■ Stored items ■
# # # # #

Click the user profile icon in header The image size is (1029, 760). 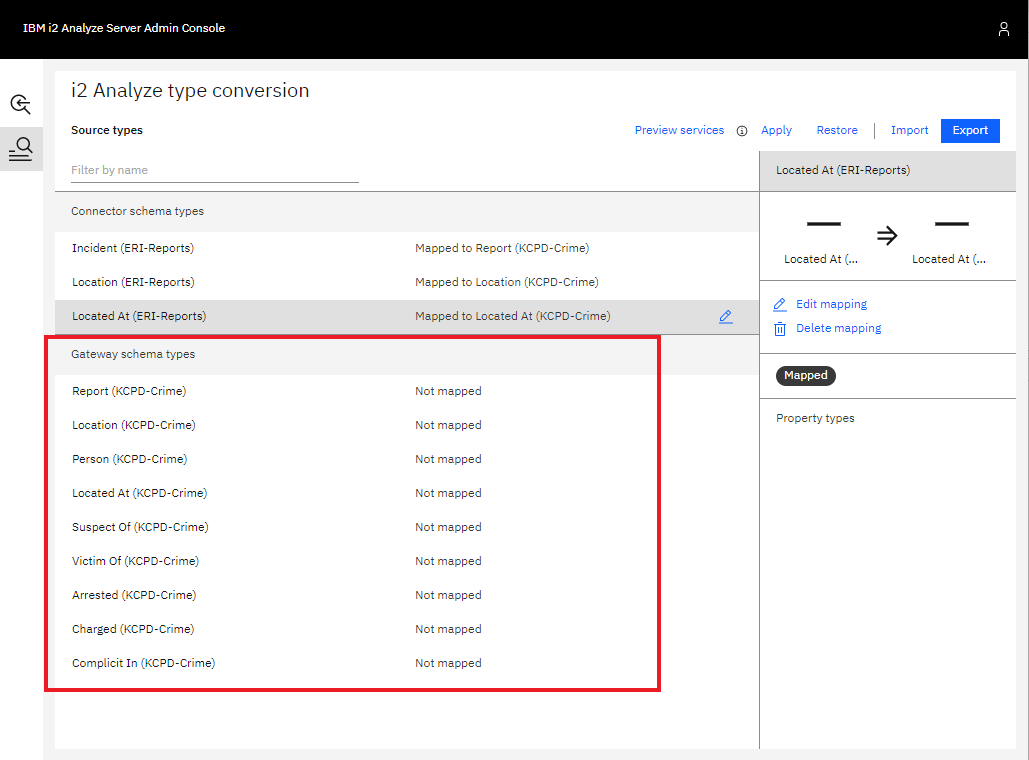tap(1003, 29)
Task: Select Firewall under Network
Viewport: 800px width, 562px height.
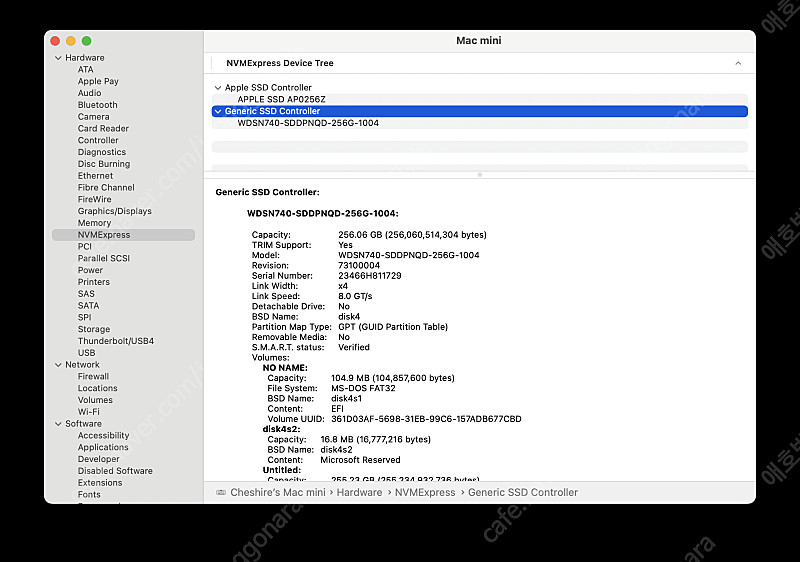Action: pos(94,377)
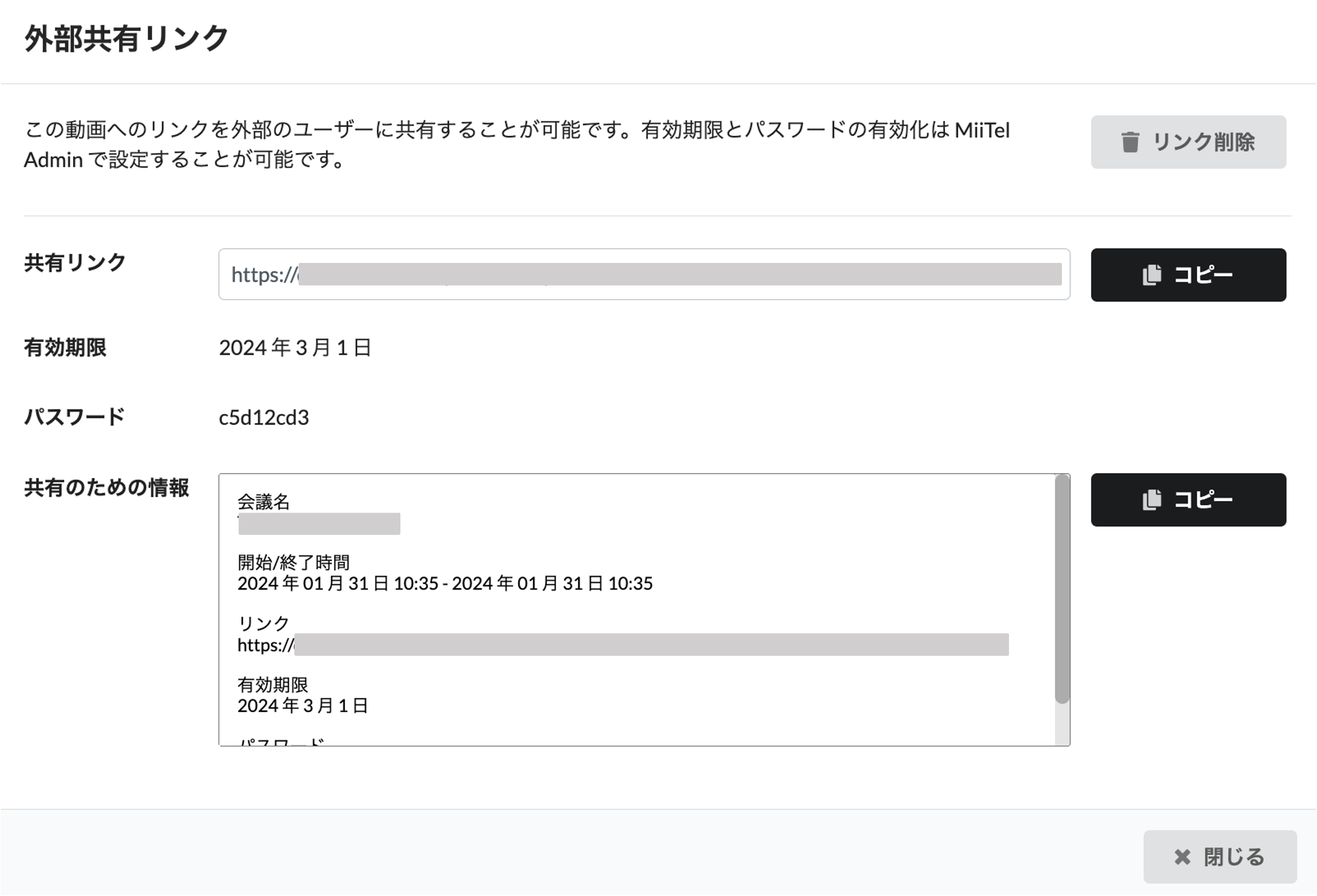The height and width of the screenshot is (896, 1317).
Task: Click the X icon on 閉じる button
Action: (x=1182, y=857)
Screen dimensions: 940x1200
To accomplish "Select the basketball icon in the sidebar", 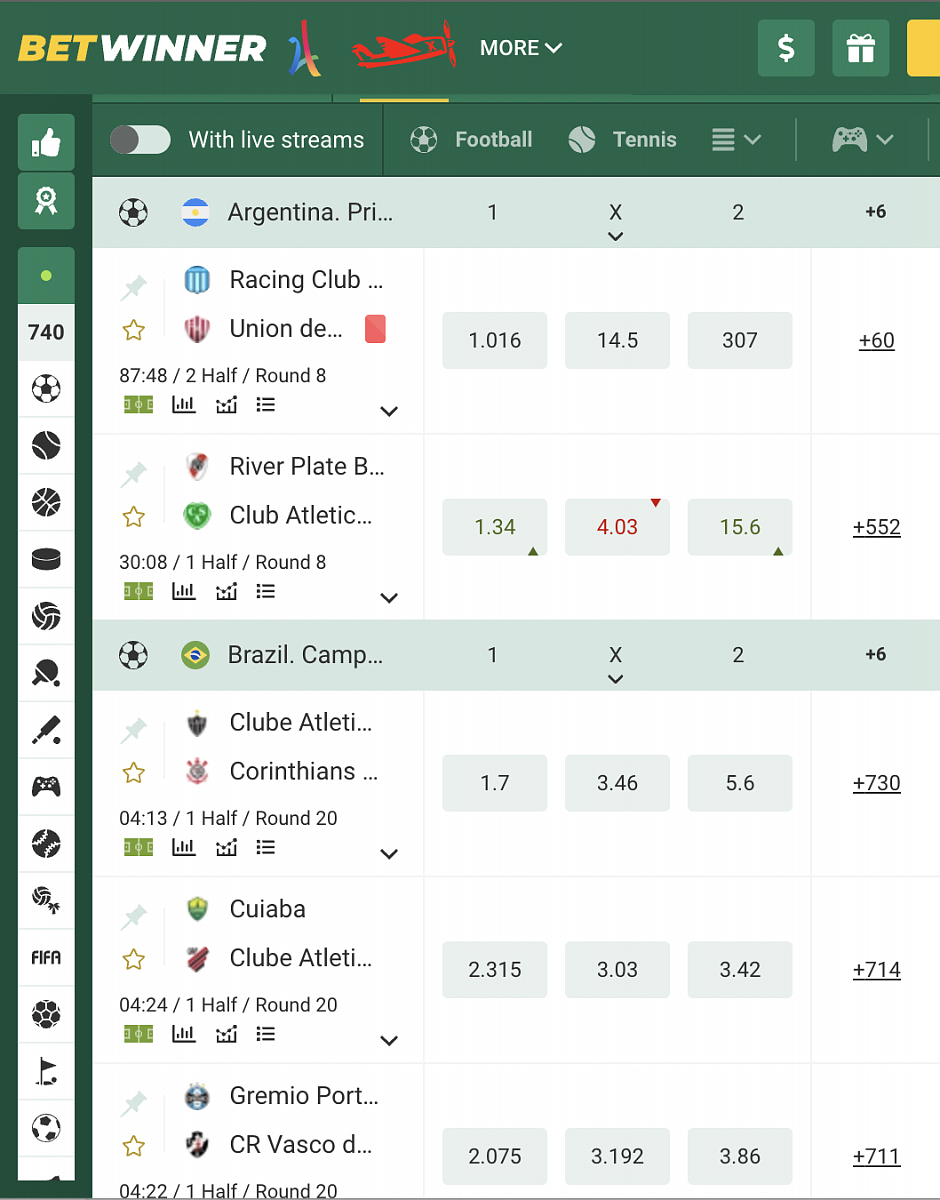I will pos(46,502).
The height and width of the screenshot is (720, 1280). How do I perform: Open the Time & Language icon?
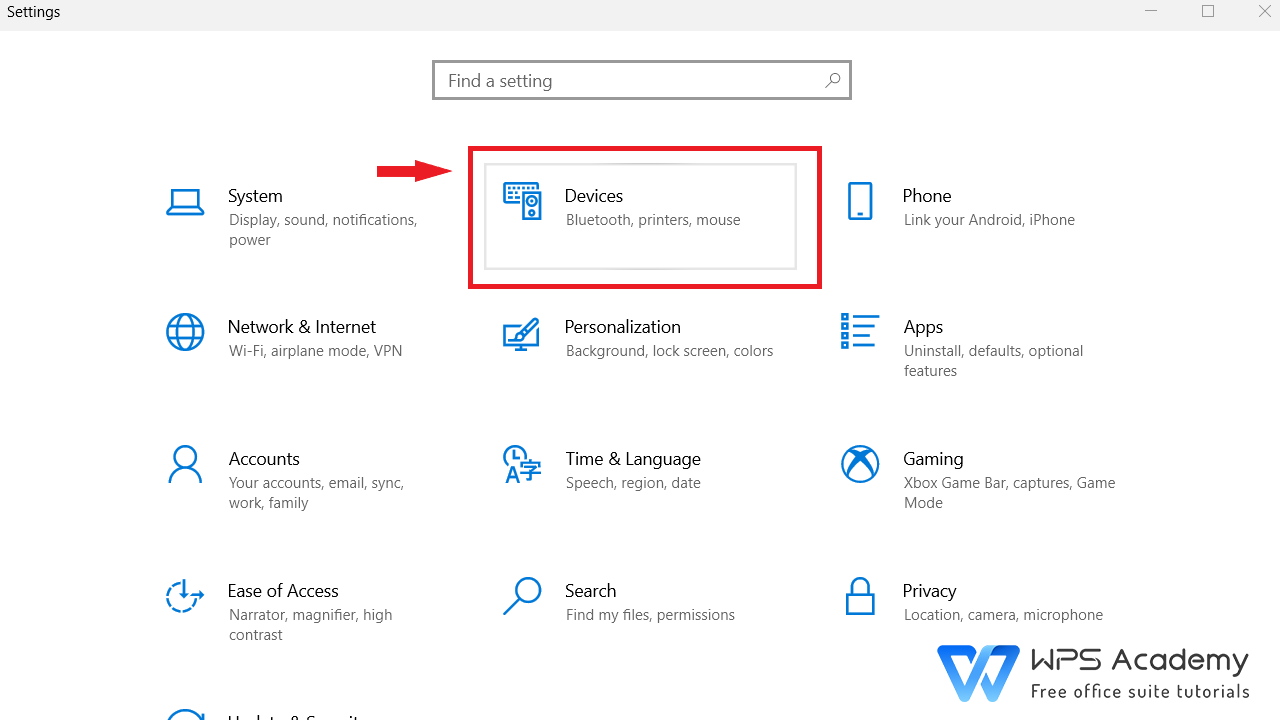(522, 464)
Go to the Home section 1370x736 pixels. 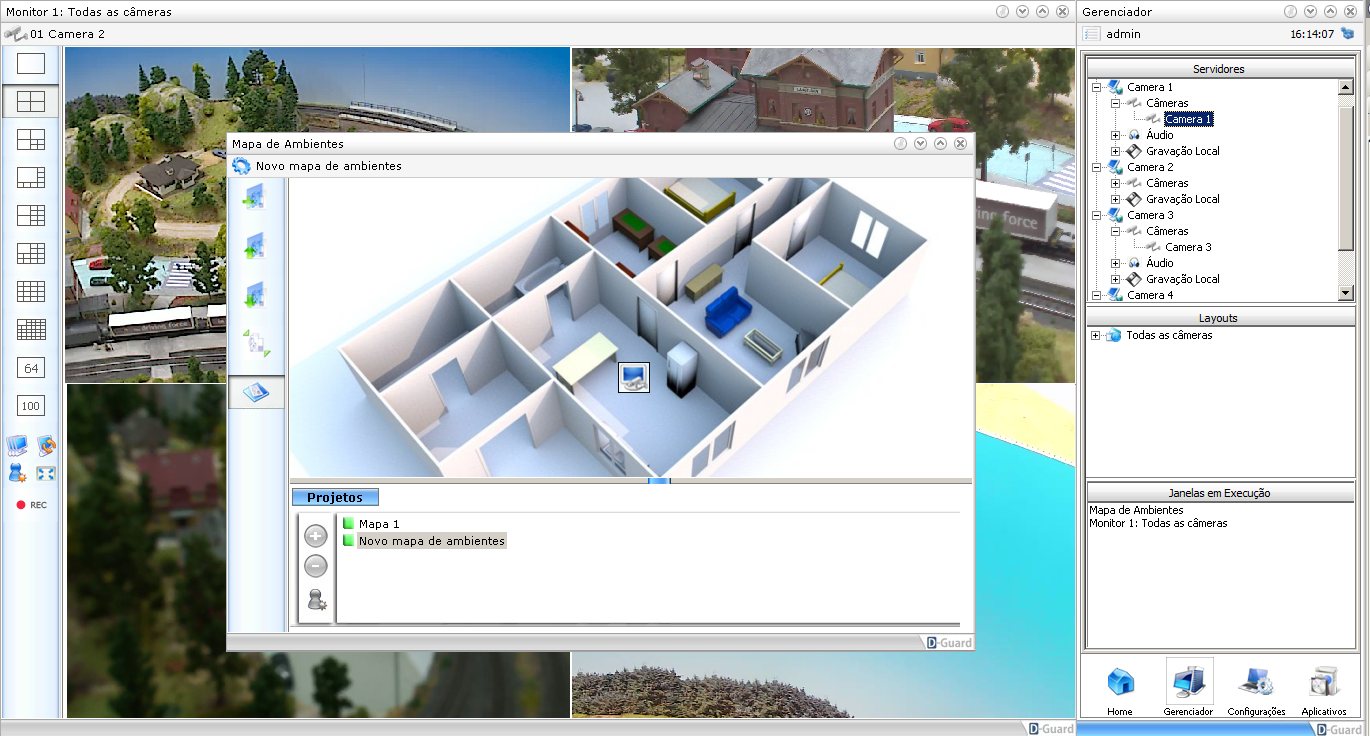pos(1120,689)
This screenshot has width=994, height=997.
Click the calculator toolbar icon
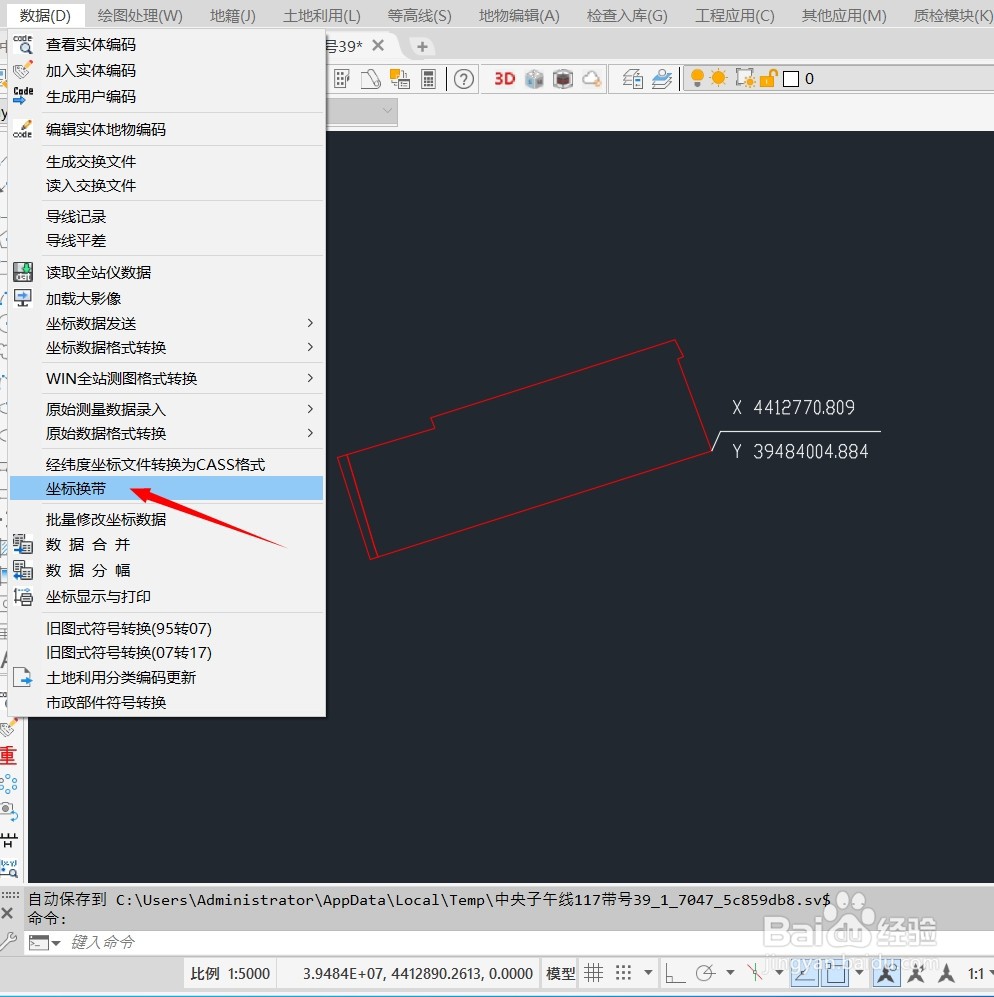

# # # # #

■ Directions ■
Leave out the pictures, and write out exactly the lines from the line containing "This screenshot has width=994, height=997." through the end of the records above.

■ Task response ■
This screenshot has width=994, height=997.
Click the calculator toolbar icon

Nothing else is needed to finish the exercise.